Dataset entries
━━━━

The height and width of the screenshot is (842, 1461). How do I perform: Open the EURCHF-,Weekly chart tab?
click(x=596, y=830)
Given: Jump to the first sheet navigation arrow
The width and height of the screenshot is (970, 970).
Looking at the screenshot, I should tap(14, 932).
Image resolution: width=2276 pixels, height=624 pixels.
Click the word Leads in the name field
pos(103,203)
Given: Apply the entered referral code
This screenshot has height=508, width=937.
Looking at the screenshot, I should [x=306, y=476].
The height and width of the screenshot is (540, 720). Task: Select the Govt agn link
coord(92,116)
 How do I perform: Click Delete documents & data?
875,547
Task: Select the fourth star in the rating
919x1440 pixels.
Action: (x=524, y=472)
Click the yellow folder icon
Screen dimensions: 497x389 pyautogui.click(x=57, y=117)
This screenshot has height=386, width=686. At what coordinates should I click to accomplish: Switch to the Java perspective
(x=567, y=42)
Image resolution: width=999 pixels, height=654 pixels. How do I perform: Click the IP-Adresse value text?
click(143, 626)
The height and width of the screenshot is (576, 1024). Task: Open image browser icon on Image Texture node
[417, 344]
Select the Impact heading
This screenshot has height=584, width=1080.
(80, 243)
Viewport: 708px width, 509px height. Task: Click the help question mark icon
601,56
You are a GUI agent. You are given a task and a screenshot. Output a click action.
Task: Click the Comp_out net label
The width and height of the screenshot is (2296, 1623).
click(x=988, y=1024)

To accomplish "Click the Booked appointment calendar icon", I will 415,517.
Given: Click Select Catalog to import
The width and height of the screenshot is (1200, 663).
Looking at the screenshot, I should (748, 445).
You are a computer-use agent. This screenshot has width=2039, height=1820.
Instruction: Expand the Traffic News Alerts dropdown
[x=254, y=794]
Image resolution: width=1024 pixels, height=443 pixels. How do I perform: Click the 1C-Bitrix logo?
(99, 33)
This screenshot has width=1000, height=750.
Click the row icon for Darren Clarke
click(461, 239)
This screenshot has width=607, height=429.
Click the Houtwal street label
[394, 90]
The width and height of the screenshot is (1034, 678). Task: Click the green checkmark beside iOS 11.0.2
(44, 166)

━━━━

Brief:
Reproduce without change every line of the entries above, from the one containing "This screenshot has width=1000, height=750." through the last.

Finished task:
This screenshot has width=1000, height=750.
Click the row icon for Darren Clarke
click(461, 239)
This screenshot has width=607, height=429.
Click the Houtwal street label
[394, 90]
The width and height of the screenshot is (1034, 678). Task: Click the green checkmark beside iOS 11.0.2
(44, 166)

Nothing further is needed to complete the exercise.